Thursday, September 24, 2020
Matthew - Called by Christ
Matthew identifies himself as a tax collector, which means that he was a collaborator with the regimes of Herod and Caesar who ruled the land of Israel. Tax collectors were not simply viewed as civil servants, but as traitors to not only the people of Israel, but God. This means that the call of Matthew comes to him as a total surprise.

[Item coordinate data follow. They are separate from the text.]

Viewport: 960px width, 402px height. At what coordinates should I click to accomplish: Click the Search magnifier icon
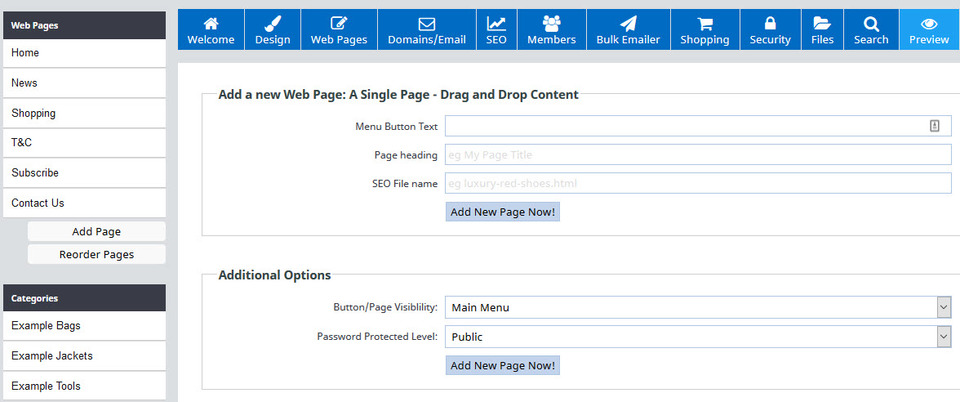[x=871, y=24]
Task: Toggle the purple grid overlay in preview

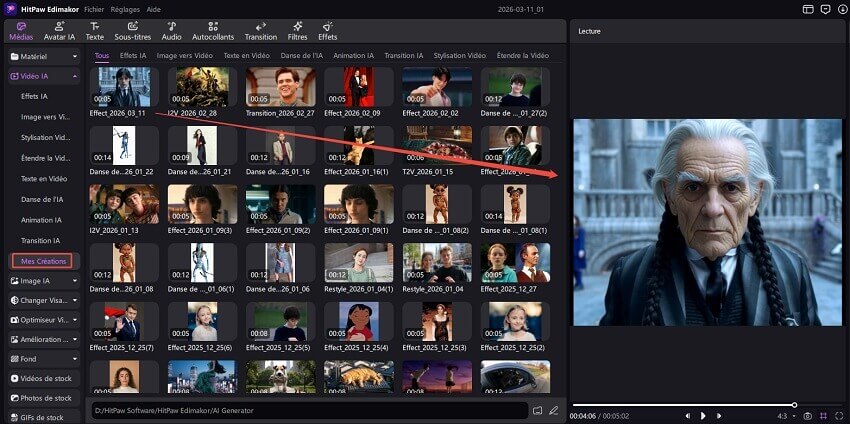Action: (822, 415)
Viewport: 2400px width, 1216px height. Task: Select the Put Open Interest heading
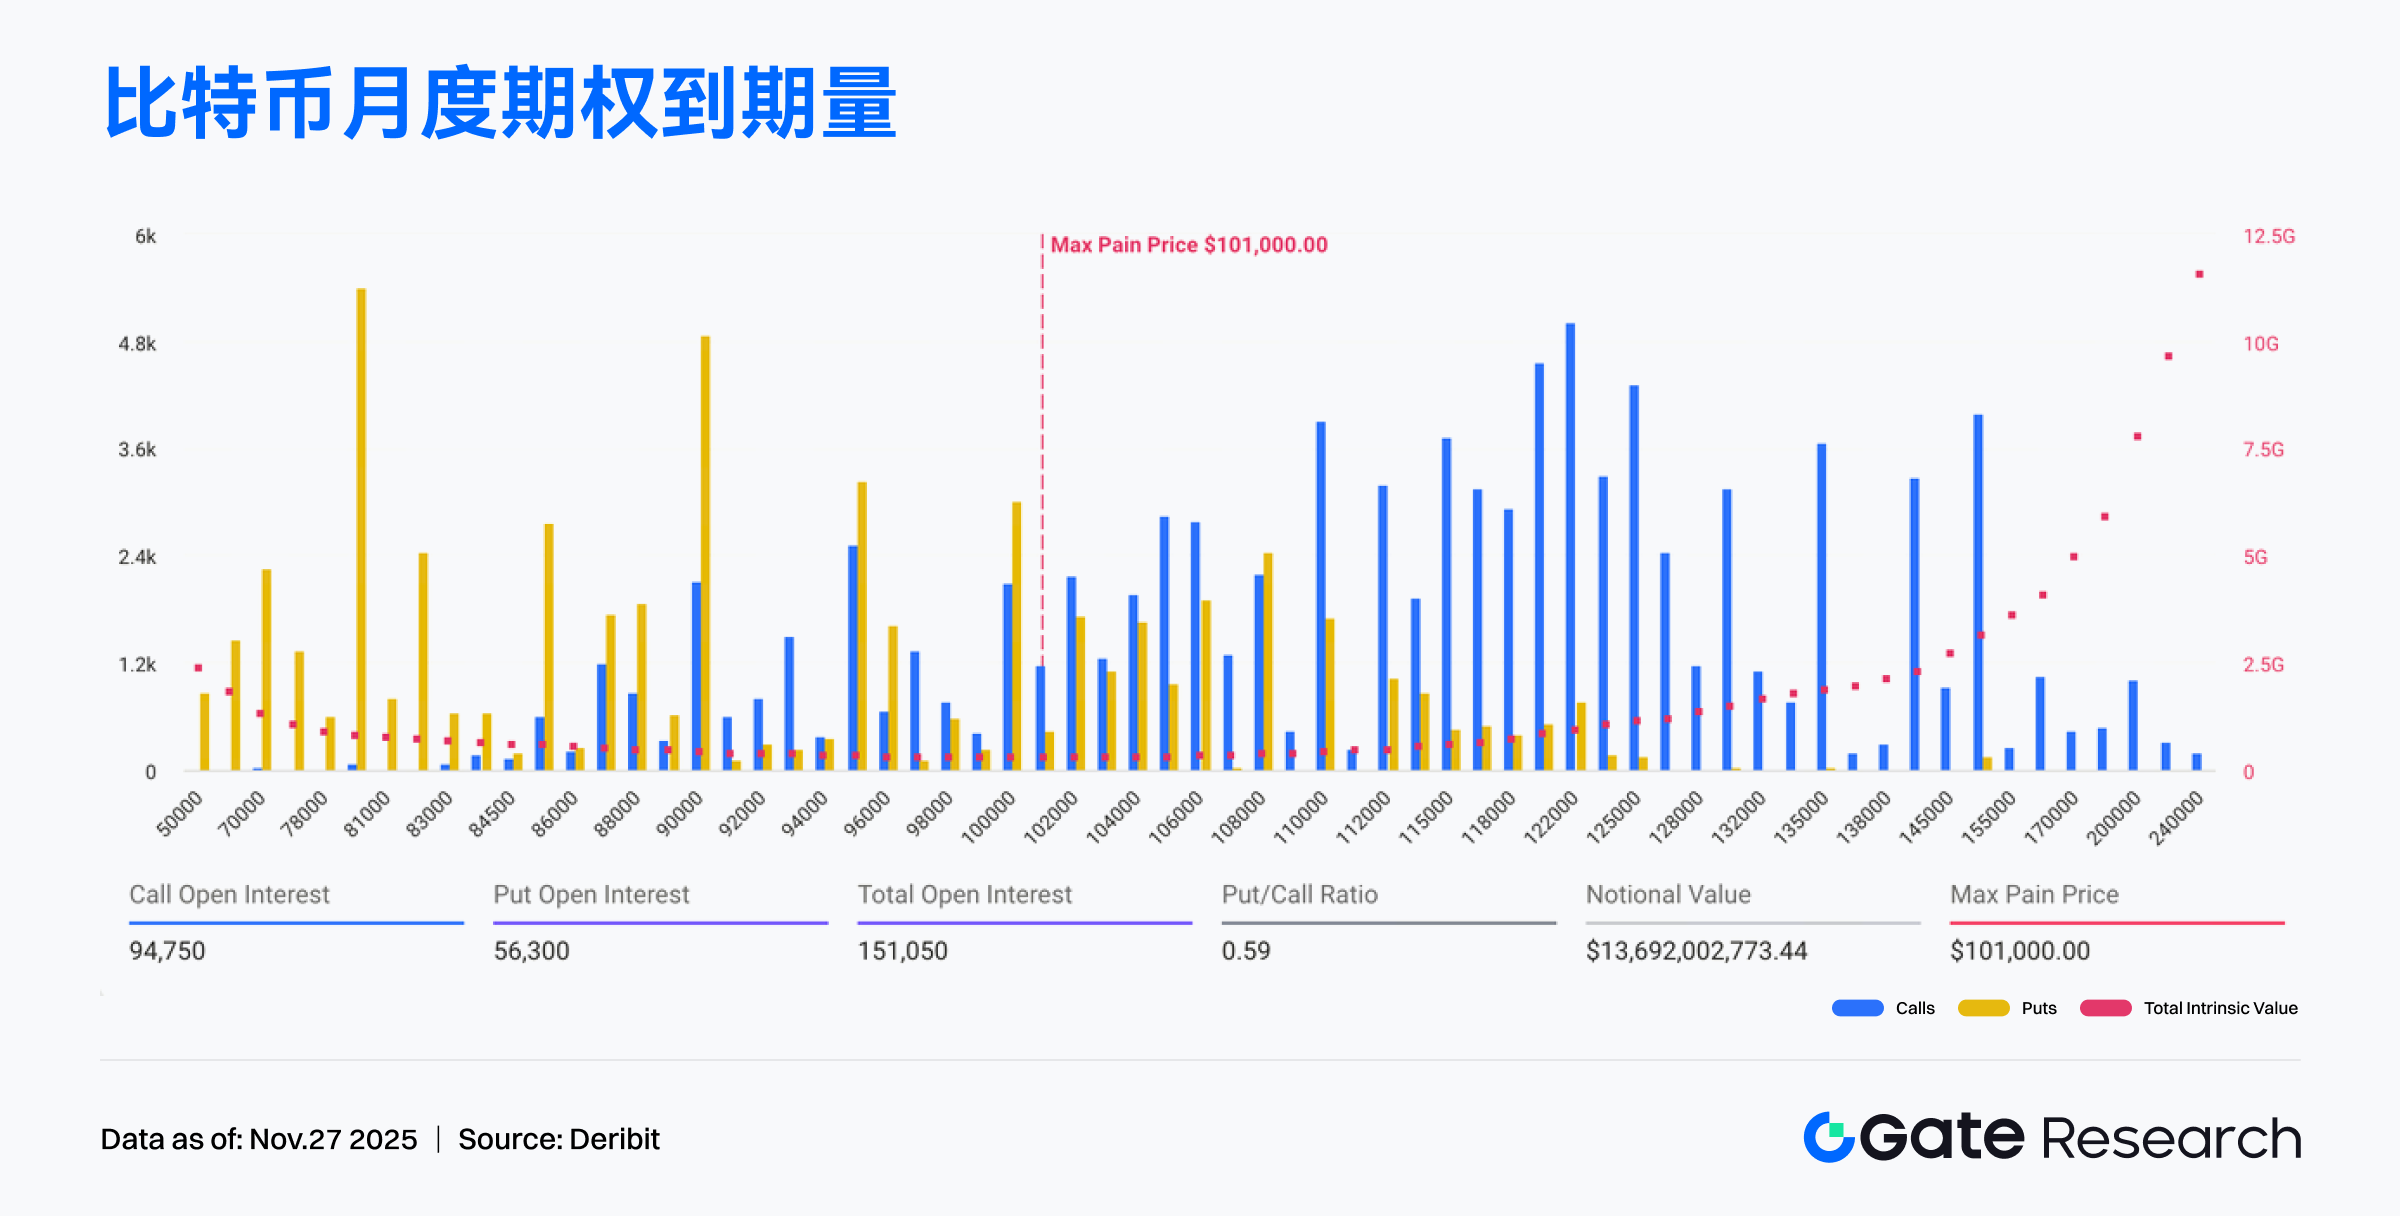[591, 894]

Further, the call of Matthew further highlights the strange manner in which the Lord Jesus identifies himself as the Messiah of Israel. He is, oddly enough, a Messiah who will call Israel’s enemies into a relationship with himself, rather than destroy them- a move that confounded both his supporters and his opponents.
And this really is the mystery that is revealed in today’s Gospel- it is about the identity and mission of Christ as the Messiah, about the kind of Messiah he is and what he is going to do. The Lord is demonstrating just how he plans on dealing with the enemies of Israel; he would rather these enemies be drawn into communion with the God of Israel and share the benefits of that relationship than treat them as eternal outcasts and plot their demise.
It is the purpose of the Gospel to let us know that this is the kind of Messiah the Lord Jesus is- and we have a decision to make in regards to his identity and his mission. He is making it clear that he will not hesitate to call people like Matthew into his service, and he knows full well that some may not like this and will even reject him as a result.
The lesson for us might be a reminder that the purpose of the Church is to make saints out of sinners. This means that there are always going to be a lot of sinners in the Church, and we have to adjust our expectations as a result.
The Church as a perfect society exists in heaven, but on earth, saints and sinners are all jumbled together. For some, this is distressing, even repellent. For others, it is a relief- for if the Church can include sinners, it can also include folks like ourselves.
Movements to reform the Church will always be needed, but movements to purify the Church of sinners, outsiders, outcasts, ne’er do wells, and people we just don’t like need to be opposed. We also have to discriminate carefully between the call to conversion and reform, and the call to kick those bums out who don’t meet our ego driven expectations.
The words of Christ the Messiah are an affirmation of the former and a rejection of the latter.
And in regards to the latter, that desire to exclude from the Church the very people Christ intends the Church for: we would do well to attend to the word of the Lord himself: “I did not come to call the righteous, but sinners.”
Father Steve Grunow is the Assistant Director of Word on Fire Catholic Ministries.